Anyway here is my interpretation of the principles and how I used them when refactoring our export code:

• Single responsibility principle: Read "keep it simple stupid". We literally had an Export class that did the whole export. It exported the raw data, PDF-ed if required, TIFF-ed if required, etc, etc. I changed the code so that the export class creates a WorkQueue class that determines the items to process; processors for processing items at each step; a report writer; and much more. Since parts of the system were no longer tightly coupled I could add tests for each part which ran faster and were more maintainable. Here is a simplified before and after:
  
• Open/closed principle: extending a module shouldn't break stuff. To be honest I don't consider this principle much during my day to day work, perhaps that is due to the type of product I'm working on.
• Liskov substitution principle: have a good reason for using a base class. I feel that this strongly tied in with the SRP. For example our Exporter class inherited from BaseExporter (we have multiple types of export) and common "export" code was placed here. Sometimes a better solution is to place common code in a supporting class instead of inheriting. The acid test for inheritance should be am I ever going to use the base class independently of the subclasses? The LSP is about avoiding broken inheritance hierarchies. Uncle Bob gives the example of a set of number types which is excellent. He says inheritance is not "is a" and in the numbering example he points out that while integers are a subset of real numbers they have no commonality in terms of storage: an integer might be stored with a single 32 bit value where a real number has a mantissa and an exponent.

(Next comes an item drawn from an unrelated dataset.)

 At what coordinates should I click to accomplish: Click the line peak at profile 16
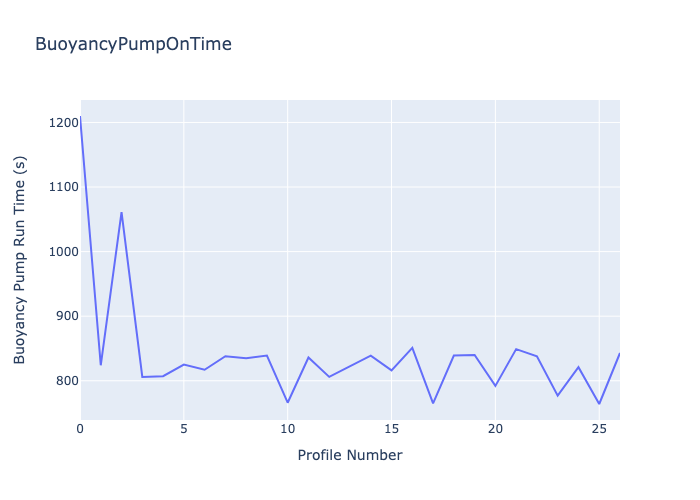pyautogui.click(x=412, y=348)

• Interface segregation principle: again read "keep it simple stupid" but also "you aren't going to need it". This is simply a principle to avoid creating fat interfaces. The point is to define a service in terms of the clients that are going to use it. This is especially important in Java where events an delegates aren't available. For example if you have an ExportListener interface that has itemProcessedNotification and itemCompletedNotification a client will have to implement both listeners even if it doesn't care about both. Fat interfaces reduce signal to noise ratio - it obscures what you are trying to do.
• Dependency inversion principle: don't tightly couple things. If everything depends on concrete implementation classes, if there are global static singletons, etc, things will be hard to modify and test. This is especially important in C# where methods are sealed by default (in Java you can mock most classes and mock out their non-final methods). In my export code I change things so that the Exporter class only depended on abstractions such as the ExportProcessor interface. This decoupled the components and made testing easier.